Start of Data provided

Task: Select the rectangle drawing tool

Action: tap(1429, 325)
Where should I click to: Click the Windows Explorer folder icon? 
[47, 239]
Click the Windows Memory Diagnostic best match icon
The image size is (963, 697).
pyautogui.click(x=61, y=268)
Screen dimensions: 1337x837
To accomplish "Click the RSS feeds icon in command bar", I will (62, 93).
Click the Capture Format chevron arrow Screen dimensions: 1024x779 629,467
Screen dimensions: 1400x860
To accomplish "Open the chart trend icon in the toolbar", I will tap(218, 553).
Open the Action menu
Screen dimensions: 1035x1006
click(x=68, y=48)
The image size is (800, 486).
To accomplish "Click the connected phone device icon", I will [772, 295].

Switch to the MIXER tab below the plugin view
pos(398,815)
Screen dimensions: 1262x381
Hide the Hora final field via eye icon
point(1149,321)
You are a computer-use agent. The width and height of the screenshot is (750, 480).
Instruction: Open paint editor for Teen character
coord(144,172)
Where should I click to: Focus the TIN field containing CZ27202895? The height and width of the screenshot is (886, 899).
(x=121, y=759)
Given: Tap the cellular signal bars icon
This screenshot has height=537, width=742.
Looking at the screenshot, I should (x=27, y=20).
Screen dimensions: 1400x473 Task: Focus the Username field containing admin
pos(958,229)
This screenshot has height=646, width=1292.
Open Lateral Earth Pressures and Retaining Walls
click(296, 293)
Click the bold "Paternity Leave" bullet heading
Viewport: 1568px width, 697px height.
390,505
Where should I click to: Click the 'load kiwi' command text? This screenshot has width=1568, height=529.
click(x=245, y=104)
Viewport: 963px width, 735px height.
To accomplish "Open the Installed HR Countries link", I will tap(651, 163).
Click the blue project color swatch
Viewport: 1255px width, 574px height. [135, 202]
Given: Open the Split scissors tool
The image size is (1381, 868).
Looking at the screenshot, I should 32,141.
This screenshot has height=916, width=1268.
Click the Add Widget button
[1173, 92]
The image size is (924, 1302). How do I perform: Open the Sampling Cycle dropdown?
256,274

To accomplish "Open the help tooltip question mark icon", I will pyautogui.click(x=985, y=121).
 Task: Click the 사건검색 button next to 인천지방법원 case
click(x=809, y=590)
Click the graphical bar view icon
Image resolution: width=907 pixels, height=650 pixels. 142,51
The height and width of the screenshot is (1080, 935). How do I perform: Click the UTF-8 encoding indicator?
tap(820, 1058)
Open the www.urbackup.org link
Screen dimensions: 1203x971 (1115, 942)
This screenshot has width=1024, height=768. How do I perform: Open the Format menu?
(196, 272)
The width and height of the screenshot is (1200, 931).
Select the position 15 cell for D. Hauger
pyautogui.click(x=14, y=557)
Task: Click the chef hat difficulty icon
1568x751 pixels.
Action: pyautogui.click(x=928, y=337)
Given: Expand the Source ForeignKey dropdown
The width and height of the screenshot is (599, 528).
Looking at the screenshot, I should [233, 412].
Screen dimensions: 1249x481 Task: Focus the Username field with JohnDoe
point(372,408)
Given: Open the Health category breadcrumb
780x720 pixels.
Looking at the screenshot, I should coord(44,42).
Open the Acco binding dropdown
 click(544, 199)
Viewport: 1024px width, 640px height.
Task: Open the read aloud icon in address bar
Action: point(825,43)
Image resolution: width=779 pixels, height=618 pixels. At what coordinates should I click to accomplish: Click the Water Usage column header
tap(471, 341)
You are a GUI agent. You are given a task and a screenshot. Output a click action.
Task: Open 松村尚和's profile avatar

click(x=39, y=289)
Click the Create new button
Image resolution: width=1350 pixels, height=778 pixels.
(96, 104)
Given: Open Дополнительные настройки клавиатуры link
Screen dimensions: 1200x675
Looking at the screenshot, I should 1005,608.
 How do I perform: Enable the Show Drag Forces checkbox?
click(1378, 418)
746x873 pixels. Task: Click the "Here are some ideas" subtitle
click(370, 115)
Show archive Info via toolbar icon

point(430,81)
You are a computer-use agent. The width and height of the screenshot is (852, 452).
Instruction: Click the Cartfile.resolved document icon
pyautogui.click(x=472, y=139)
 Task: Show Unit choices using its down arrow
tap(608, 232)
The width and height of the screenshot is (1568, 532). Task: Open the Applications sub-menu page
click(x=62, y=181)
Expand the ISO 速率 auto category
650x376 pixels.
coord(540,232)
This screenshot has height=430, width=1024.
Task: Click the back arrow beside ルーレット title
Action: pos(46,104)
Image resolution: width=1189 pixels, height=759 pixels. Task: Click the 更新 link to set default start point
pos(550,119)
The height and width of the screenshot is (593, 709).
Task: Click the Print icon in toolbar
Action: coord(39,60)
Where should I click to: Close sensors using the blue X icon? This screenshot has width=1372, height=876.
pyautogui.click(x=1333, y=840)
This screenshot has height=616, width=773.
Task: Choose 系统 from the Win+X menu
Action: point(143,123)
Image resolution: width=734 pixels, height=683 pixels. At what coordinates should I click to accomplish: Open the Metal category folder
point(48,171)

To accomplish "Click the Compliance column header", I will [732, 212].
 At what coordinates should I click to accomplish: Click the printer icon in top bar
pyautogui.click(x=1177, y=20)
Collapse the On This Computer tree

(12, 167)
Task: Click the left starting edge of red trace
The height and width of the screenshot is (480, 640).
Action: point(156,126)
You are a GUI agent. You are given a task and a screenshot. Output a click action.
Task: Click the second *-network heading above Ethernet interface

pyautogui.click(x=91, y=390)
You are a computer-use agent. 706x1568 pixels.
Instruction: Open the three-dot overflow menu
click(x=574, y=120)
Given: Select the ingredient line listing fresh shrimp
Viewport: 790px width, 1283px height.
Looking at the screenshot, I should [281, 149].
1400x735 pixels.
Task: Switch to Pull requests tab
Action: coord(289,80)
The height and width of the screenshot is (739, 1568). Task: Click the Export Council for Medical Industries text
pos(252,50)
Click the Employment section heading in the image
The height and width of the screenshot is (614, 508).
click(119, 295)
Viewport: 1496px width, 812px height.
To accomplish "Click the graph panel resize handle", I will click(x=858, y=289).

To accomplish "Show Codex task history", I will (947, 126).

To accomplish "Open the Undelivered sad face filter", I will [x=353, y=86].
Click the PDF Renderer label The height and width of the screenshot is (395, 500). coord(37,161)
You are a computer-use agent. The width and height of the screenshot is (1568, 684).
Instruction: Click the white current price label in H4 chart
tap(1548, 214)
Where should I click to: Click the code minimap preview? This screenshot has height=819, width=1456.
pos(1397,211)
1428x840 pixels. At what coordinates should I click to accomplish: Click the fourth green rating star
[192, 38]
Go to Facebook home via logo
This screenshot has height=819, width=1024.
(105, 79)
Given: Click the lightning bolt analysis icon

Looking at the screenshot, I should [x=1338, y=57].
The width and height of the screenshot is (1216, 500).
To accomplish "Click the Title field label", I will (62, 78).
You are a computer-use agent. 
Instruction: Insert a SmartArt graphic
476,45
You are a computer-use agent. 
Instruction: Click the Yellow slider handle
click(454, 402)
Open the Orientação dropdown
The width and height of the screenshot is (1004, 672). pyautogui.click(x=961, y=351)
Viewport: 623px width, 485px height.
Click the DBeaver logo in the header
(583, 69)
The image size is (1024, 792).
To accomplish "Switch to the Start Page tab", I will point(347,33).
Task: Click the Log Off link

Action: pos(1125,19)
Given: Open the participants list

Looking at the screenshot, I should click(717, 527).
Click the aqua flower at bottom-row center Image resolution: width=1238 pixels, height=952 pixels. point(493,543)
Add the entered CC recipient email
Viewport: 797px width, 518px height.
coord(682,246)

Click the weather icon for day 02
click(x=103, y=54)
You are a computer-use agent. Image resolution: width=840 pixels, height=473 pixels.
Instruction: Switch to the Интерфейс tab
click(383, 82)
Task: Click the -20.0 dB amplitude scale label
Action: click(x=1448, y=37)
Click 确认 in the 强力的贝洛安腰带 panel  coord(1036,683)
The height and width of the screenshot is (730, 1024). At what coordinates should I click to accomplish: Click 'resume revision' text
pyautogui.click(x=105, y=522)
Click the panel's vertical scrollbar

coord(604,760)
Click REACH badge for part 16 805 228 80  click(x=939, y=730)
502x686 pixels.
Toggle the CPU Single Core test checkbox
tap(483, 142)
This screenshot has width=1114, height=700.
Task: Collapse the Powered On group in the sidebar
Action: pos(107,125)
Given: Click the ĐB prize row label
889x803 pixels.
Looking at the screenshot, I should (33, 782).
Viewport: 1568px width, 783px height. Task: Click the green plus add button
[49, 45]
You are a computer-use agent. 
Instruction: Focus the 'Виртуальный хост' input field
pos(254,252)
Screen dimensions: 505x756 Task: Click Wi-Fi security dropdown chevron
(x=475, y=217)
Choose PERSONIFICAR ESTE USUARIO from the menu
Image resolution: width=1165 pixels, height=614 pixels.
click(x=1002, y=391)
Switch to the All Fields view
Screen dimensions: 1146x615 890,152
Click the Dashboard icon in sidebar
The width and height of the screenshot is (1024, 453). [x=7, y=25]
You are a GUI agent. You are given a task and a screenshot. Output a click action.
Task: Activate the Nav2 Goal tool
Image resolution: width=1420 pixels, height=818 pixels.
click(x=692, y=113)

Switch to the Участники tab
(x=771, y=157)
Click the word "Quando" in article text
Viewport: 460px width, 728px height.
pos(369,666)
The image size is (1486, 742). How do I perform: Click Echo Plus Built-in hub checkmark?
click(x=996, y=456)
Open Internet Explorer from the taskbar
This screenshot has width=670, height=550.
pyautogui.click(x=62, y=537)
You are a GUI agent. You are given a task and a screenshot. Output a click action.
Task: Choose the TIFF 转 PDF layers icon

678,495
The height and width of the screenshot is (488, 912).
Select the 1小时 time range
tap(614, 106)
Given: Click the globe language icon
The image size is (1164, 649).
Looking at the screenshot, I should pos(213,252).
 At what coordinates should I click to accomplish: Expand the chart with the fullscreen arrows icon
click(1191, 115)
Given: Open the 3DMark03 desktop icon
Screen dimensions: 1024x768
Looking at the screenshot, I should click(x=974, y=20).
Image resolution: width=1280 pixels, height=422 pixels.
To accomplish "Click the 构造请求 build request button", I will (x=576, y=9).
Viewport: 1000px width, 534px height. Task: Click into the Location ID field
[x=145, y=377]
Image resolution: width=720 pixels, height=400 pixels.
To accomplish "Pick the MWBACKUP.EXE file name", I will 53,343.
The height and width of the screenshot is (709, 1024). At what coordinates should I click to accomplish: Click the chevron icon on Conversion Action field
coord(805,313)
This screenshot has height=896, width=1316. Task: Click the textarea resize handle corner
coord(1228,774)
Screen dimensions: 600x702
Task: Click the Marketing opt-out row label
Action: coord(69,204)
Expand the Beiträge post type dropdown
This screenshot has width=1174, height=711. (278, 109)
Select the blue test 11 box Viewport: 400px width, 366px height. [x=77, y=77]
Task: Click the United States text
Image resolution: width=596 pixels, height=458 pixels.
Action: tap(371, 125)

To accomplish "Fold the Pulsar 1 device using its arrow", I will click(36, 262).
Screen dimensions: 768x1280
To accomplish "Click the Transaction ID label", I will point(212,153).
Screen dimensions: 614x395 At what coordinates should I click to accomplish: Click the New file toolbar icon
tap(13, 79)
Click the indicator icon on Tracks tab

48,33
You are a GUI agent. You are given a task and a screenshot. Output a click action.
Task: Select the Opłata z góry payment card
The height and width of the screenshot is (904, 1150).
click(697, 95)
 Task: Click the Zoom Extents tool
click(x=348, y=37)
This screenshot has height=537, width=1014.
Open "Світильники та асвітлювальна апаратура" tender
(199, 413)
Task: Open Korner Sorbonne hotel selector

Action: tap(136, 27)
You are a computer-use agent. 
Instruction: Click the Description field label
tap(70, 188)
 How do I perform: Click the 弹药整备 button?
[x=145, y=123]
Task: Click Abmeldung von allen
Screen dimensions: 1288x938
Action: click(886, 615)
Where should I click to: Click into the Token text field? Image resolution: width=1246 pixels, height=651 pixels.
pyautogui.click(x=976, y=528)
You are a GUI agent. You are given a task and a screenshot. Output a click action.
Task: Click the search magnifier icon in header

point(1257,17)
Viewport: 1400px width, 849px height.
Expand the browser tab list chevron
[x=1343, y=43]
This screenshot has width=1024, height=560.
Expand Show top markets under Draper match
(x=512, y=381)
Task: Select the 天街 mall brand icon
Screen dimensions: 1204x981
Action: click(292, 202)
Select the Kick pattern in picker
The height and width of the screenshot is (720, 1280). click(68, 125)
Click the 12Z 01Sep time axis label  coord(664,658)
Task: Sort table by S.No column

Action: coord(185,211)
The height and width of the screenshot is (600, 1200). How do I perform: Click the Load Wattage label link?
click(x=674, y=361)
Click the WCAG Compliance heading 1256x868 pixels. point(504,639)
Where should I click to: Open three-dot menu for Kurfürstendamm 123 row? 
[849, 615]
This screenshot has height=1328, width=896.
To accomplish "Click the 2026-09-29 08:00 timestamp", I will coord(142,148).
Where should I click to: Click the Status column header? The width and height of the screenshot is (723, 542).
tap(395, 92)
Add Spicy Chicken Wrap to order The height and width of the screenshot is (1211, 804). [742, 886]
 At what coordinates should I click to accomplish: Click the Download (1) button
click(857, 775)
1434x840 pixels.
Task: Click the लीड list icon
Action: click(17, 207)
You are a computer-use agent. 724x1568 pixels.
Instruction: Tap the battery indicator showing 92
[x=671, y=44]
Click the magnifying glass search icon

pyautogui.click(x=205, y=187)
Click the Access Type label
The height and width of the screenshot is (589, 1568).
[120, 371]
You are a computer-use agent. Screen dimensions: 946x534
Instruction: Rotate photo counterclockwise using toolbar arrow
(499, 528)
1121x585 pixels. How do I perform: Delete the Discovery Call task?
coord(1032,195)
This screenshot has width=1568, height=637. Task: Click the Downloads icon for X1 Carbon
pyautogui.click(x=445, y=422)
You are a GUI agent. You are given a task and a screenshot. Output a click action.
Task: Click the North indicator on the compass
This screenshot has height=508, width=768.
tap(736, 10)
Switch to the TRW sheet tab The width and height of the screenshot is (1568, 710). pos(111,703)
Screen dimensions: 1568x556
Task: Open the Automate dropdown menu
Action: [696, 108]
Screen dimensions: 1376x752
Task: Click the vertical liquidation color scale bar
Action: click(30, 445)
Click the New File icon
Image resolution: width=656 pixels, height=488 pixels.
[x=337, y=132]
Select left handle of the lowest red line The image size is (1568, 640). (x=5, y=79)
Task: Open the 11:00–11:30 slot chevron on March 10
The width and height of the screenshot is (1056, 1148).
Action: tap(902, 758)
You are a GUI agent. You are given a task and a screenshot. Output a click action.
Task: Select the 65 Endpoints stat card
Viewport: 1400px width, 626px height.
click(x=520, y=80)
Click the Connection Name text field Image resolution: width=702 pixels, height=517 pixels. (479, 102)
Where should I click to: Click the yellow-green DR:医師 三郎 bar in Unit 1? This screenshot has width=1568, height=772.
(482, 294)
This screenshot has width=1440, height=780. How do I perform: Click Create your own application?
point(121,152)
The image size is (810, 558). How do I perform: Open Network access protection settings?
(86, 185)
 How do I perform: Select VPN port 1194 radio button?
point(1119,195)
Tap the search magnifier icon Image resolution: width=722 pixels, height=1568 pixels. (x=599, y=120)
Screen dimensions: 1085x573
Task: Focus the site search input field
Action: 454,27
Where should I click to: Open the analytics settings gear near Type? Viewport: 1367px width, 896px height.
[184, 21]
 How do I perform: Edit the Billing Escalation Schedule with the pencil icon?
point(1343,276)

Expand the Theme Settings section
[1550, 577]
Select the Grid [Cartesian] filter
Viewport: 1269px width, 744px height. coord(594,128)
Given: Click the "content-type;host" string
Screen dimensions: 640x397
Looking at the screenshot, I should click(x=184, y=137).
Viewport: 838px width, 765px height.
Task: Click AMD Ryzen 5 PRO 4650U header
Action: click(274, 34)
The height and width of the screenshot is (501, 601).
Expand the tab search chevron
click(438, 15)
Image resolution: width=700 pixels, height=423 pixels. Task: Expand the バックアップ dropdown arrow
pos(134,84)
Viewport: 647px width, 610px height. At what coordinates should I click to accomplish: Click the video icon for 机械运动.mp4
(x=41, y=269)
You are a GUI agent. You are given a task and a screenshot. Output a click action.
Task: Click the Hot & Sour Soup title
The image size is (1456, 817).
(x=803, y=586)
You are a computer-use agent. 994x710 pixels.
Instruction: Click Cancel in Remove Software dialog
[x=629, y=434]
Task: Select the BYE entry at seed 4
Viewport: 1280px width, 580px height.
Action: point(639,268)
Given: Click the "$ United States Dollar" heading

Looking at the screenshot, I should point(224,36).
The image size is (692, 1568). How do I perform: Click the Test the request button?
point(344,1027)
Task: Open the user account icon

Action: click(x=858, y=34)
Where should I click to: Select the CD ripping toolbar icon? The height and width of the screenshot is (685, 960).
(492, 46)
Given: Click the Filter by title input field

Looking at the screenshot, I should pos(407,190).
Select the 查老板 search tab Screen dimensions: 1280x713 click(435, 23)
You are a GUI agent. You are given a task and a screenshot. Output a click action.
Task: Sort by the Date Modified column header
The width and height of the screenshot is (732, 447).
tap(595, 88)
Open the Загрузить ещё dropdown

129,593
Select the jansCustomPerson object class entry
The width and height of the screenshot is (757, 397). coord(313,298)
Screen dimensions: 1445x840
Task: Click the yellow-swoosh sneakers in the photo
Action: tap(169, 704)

End of Data provided

* Exercise prompt *
Only certain lines are wanted. Please return exactly those from the top of the data through the line with "Screen dimensions: 1337x837".

* Response box *
Task: Select the rectangle drawing tool

Action: tap(1429, 325)
Where should I click to: Click the Windows Explorer folder icon? 
[47, 239]
Click the Windows Memory Diagnostic best match icon
The image size is (963, 697).
pyautogui.click(x=61, y=268)
Screen dimensions: 1337x837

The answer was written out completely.